Ron laughed. “It’s not like you guys don’t walk by my office every day, coming and going.”

“Good point,” Sam conceded.

“It’s called moving on, Ron,” Willy commented. “We spent enough years in that hole.”

Ron didn’t take offense, taking in the VBI’s spartan furnishings. “Right. You guys really moved up.”

It was true that the VBI, for all its elitist cachet, had never had the funding to match the image. A typically political animal, created by a past governor, reluctantly supported by successive legislatures, and staffed by often quirky and self-motivated defectors from a dozen other agencies, the Bureau had become the law enforcement community’s bastard brother—inside the fold, but awkwardly isolated.

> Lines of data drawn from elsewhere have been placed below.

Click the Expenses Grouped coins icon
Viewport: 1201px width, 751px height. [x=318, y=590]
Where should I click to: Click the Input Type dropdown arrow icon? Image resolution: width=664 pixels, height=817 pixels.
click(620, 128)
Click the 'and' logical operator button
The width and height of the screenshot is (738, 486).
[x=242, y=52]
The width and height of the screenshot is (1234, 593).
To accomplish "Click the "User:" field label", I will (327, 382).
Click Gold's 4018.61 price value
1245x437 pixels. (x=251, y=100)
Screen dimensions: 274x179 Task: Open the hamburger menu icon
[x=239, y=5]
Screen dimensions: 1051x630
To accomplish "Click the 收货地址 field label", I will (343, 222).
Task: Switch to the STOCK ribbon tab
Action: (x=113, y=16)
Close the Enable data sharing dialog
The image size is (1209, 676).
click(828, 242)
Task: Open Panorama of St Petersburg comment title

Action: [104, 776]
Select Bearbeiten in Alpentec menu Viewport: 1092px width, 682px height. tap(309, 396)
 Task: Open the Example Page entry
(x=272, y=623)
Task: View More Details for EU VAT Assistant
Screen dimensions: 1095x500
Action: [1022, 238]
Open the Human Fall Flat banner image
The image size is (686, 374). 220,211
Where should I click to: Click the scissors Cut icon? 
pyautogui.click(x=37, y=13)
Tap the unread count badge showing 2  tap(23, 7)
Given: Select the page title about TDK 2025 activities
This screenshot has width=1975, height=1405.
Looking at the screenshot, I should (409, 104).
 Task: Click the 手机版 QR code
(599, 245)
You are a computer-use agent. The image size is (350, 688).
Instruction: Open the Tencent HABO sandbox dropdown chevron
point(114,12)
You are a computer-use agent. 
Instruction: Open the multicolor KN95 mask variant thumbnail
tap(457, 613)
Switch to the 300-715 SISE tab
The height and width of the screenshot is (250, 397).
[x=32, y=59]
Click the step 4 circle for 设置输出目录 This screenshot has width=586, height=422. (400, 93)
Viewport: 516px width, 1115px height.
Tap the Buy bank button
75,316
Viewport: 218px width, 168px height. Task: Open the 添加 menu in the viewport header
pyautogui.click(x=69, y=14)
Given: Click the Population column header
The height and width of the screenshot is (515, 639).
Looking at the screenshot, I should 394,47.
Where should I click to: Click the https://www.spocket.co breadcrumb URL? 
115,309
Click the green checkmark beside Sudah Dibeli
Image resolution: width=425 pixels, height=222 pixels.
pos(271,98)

“Tell them what you told me,” Lester said, not looking up because he was touching Emma’s forehead with his nose.

“You’re pregnant,” Willy prompted.

They all ignored him.

“Joe’s working for me, unofficially,” Ron said.

Even Kunkle was impressed. “You’re kidding me. On what?”

“The Tag Man case,” Ron explained. “He walked in a while ago—I thought just to be sociable. He’s kind of at loose ends. On his way out, he volunteered to pitch in.”

There was a moment’s silence, during which Willy said under his breath, “The old man’s really losing it.”

“He is not,” Sammie reacted, flushing slightly.

This time, Lester did look up. “I think it’s the reverse—he wants to get his feet wet again.”

No one responded, each momentarily lost in his or her thoughts about what the “boss” might be up to—and how he’d fare in the process.

*   *   *

Leo Metelica favored a .45 caliber model 1911 semiautomatic. It looked like the one seen in all the World War II movies—big, heavy, black, and ominous—but he’d actually made it himself—in a fashion—assembling it from the best components available, custom fitting them in his kitchen-based workshop. It was beautiful to handle, a perfect fit to his hand with its checkered walnut grips, and a hair trigger and night sights that had set him back a chunk of change.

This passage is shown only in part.